I’d have a section at the top which describes what this all means. What I mean by that is that if we are waiting for a hook, then if that hook rejects the job, that reject will make it back to the scheduler. If this happens, the scheduler will know those resources are not used and they are available for the rest of the cycle. If we don’t wait on a hook, those resources will be considered to be used for the rest of the cycle. At the start of the next cycle, we will see they are not and start over.

In the different settings, I’d be explicit on what hooks we are waiting on. For svr_hooks, we’re waiting on runjob_hook. For exec_hooks, we’re waiting on the runjob_hook and the execjob_begin hook.

I’d rephrase the guidance at the bottom. Say if the none setting is used, then we are waiting on neither hook. This means that we assume the resources for the job are used for the rest of the cycle. Start off by saying if the execjob_begin hook consistently rejects the job, once the runcount > 20, the job will be held. This will not happen for the runjob hook. If the runjob hook consistently rejects the job, those resources will not be used and the system will be underutilized. You can then go on to your advice about what to do.

As a note, you still have throughput_mode=low/med/high in places throughout the design.

In the internals, don’t just say the batch requests, also say the IFL calls. Also, do you want to add something about the new IFL call which is replacing pbs_asyrunjob()?

Bhroam

Thanks @bhroam I’ve added more details about each mode and made each mode specific to the respective hook.

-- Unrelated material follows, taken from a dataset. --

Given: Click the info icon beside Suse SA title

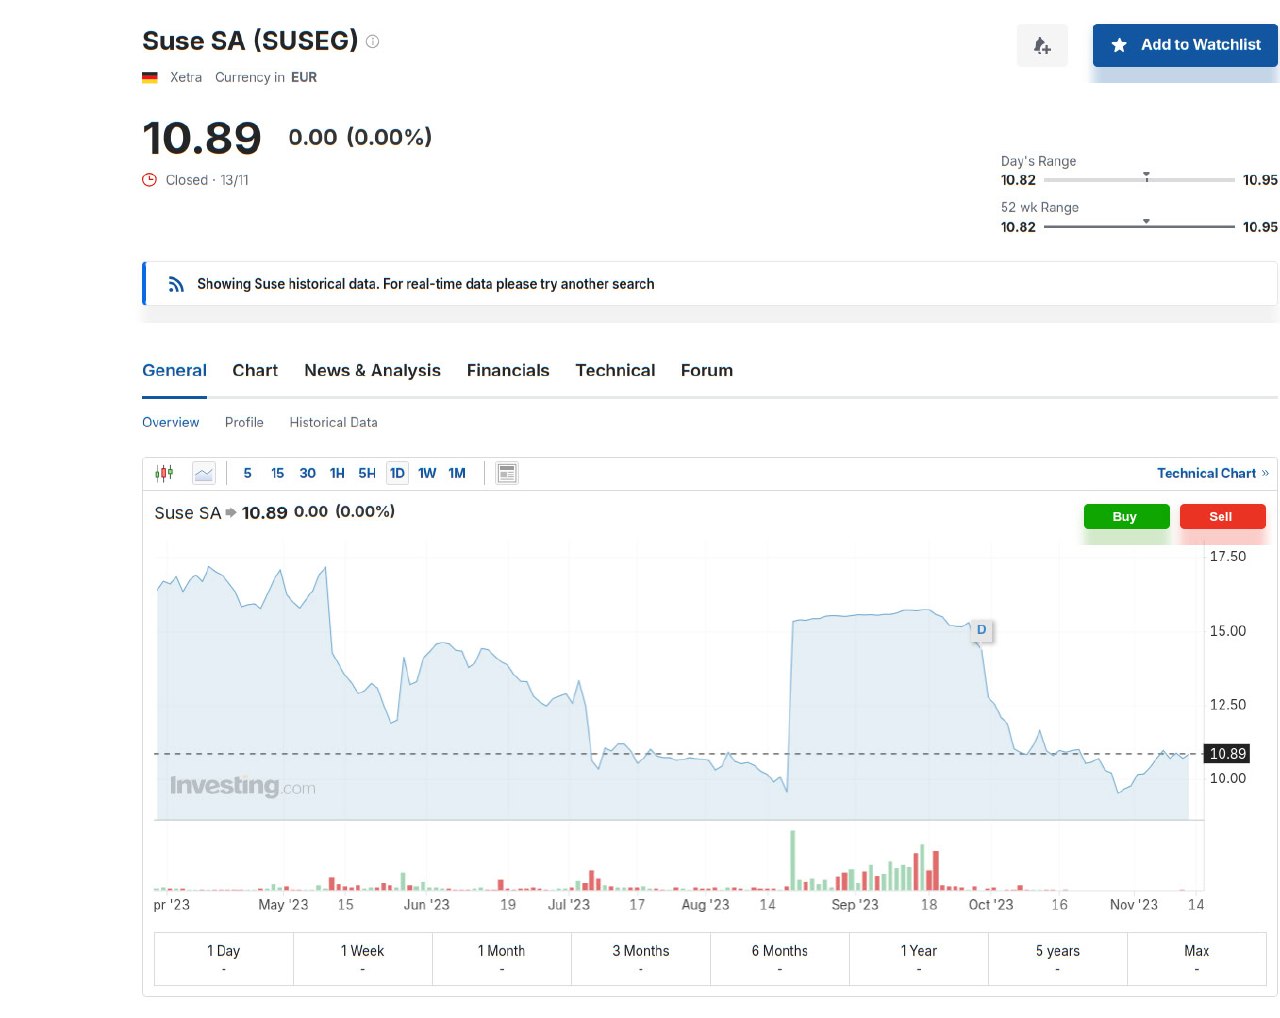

About new IFL call, I don’t really want to make pbs_asynrunjob_ack() a stable, supported, externally visible interface unless it’s necessary. That’s why I’m not documenting it explicitly and just saying that it’ll be the function called to make the new batch_request. I don’t imagine a use case for it outside of the scheduler telling the server to run a job in a certain way, so it’s a purely internal interface in my mind. Let me know what you think.